We were standing on a bridge near the basin by 6:45pm. However, except for piped music, there was no sign of fire (though there were plenty of on-lookers). Finally, around 7:15pm, we saw boats coming around to light each bonfire. There are over 100 bonfires located along the river, each stacked with cedar logs. Soon, the river was blazing.

Although this might not sound that exciting, I thought it was pretty interesting to see WaterFire in person. More entertaining though, is that the river was packed with traffic. There are gondolas with tourists, sightseeing motorboats, and even dozens of canoes each one mounted with an illuminated koi.

[Gondola rates run $159 for 2 people for a 30-min ride on WaterFire nights. http://www.gondolari.com/acquafuoco.asp There was no shortage of passengers.]

I later found out that the canoes with illuminated koi was a one-time event. We particularly enjoyed watching them and were glad that we chanced upon it. http://www.waterfire.org/clearcurrents

The WaterFire stretches 1/2 mile long - we spent a good hour meandering along the banks and enjoying the views. It sure is a fun & unique experience!

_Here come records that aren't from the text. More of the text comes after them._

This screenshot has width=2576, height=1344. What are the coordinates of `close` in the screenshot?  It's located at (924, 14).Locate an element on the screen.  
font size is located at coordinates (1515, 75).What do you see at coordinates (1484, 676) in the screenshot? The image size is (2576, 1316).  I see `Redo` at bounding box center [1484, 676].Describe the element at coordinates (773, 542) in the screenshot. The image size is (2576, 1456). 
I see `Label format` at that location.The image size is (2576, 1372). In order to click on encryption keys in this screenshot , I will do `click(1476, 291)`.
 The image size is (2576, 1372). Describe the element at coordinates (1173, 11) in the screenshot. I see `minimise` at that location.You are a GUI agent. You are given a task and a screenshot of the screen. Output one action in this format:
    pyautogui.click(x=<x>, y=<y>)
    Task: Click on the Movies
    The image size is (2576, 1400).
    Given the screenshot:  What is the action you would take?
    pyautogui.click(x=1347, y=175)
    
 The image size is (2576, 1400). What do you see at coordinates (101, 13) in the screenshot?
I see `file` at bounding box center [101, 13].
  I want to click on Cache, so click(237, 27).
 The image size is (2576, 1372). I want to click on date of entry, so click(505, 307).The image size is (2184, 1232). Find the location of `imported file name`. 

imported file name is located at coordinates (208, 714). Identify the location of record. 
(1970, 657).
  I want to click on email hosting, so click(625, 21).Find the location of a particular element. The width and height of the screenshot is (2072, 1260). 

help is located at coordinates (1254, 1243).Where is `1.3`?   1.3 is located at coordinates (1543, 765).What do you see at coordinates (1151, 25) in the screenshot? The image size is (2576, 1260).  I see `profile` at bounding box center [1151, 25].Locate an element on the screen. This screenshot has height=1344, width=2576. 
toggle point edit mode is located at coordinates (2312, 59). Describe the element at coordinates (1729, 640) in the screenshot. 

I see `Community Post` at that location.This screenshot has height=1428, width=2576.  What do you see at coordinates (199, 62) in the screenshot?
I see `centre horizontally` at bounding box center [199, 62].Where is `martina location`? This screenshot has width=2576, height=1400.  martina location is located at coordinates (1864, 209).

[Note about WaterFire: it is on about 10x each year, during the summer months. The start time is determined by sunset. I was glad we picked this late date, as sunset is a lot earlier than say, mid-summer. Since museums close at 5pm, it'd be hard to hang around in Providence for 3+ hours until WaterFire begins, unless you want a very leisurely dinner.]

[Note about parking in Providence: I had NO trouble finding metered spots on "College Hill" along Prospect Street near Waterman St, which is just 2 blocks East of RISD museum on Benefit Street. As long as one doesn't mind scaling the steep College Hill, one will have plenty of spots to choose from for WaterFire.]